# What to produce
Images in the entries are to be skipped, and everything else is to be written out exactly.

Start of Exercise data

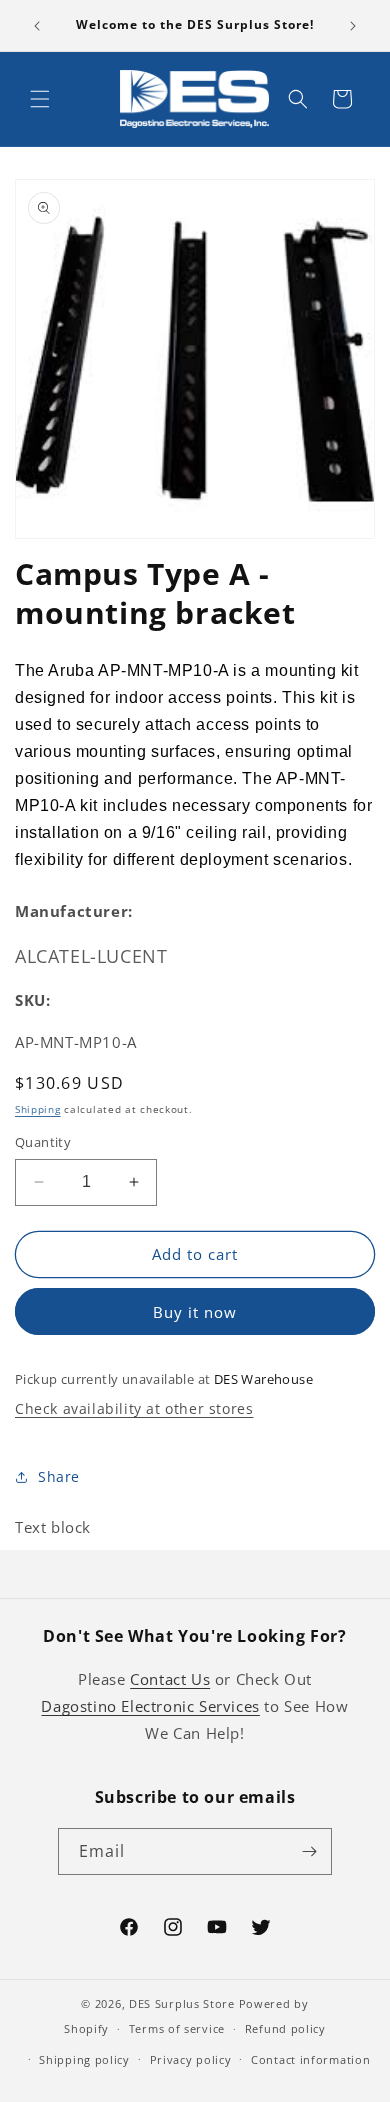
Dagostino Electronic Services (150, 1706)
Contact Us (170, 1679)
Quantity (43, 1142)
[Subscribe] (309, 1851)
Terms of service (177, 2028)
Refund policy (285, 2028)
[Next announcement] (353, 26)
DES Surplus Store (182, 2003)
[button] (40, 99)
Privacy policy (191, 2059)
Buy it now (195, 1312)
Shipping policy (84, 2059)
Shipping (38, 1109)
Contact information (310, 2059)
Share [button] (59, 1476)
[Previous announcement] (37, 26)
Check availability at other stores (134, 1408)
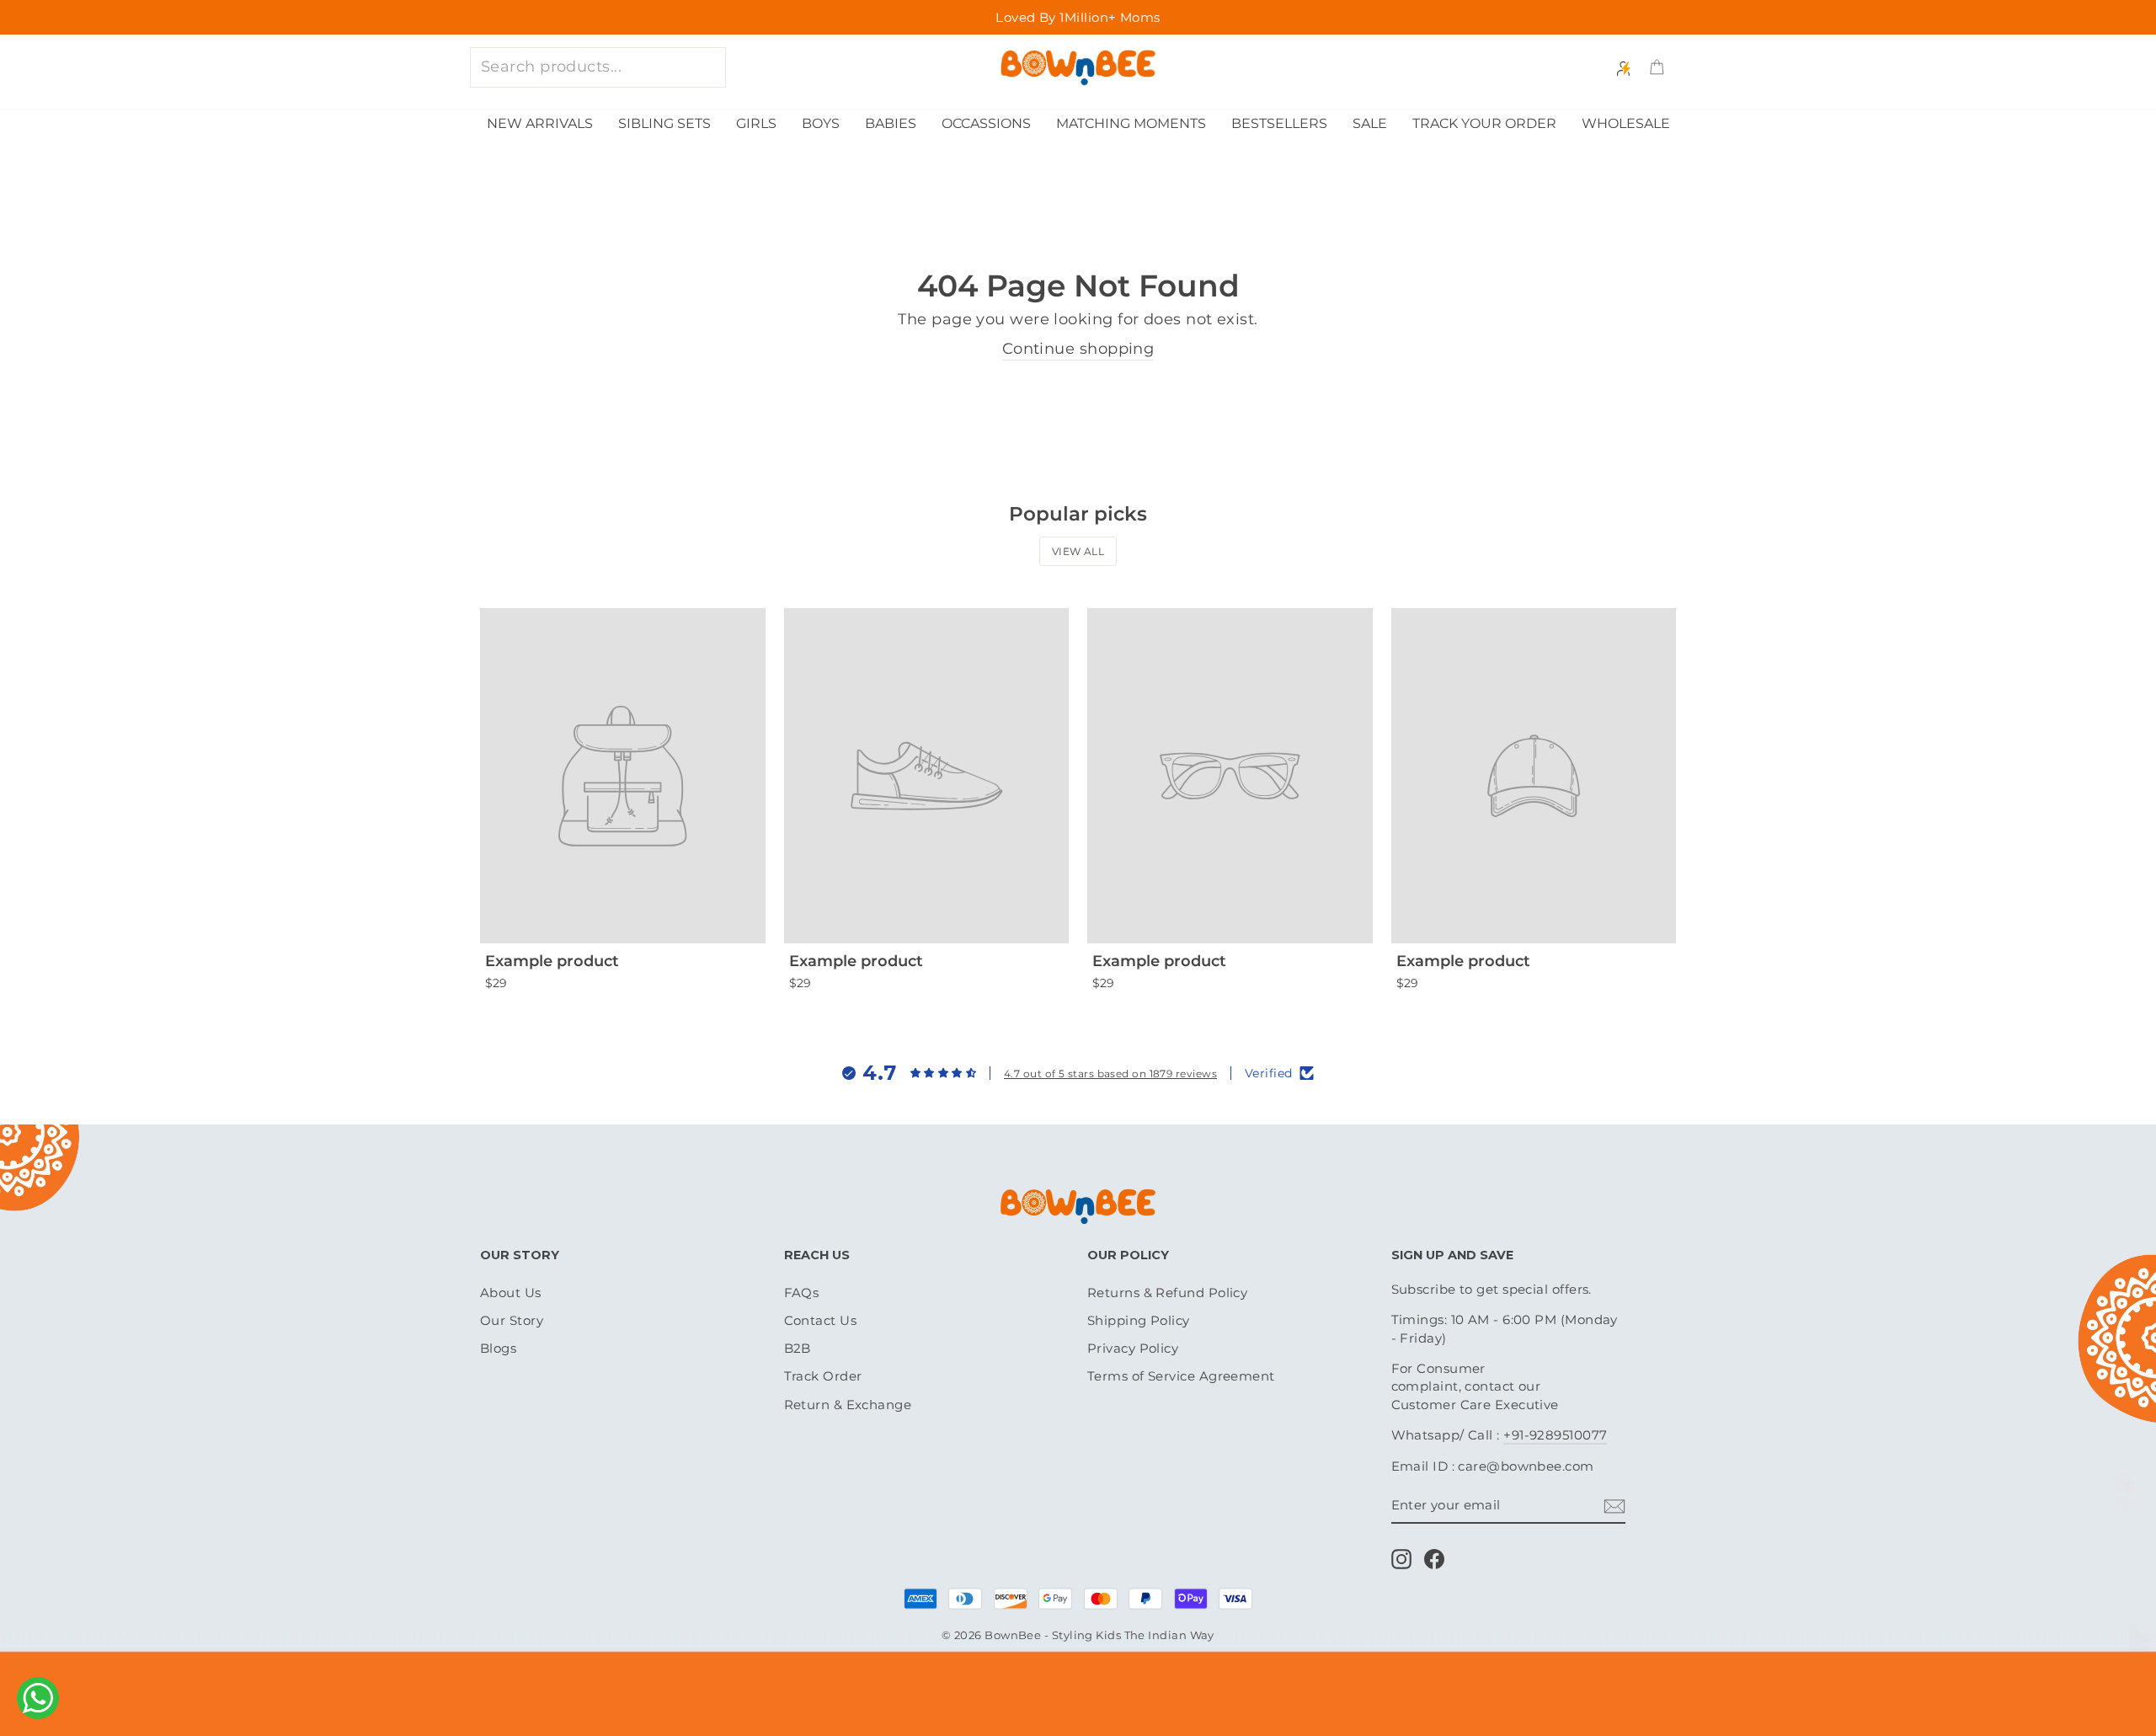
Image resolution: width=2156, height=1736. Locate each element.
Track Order (823, 1376)
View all (1078, 551)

End of Exercise data

# Response for this exercise
Dagostino Electronic Services (150, 1706)
Contact Us (170, 1679)
Quantity (43, 1142)
[Subscribe] (309, 1851)
Terms of service (177, 2028)
Refund policy (285, 2028)
[Next announcement] (353, 26)
DES Surplus Store (182, 2003)
[button] (40, 99)
Privacy policy (191, 2059)
Buy it now (195, 1312)
Shipping policy (84, 2059)
Shipping (38, 1109)
Contact information (310, 2059)
Share [button] (59, 1476)
[Previous announcement] (37, 26)
Check availability at other stores (134, 1408)
Image resolution: width=2156, height=1736. Locate each element.
Track Order (823, 1376)
View all (1078, 551)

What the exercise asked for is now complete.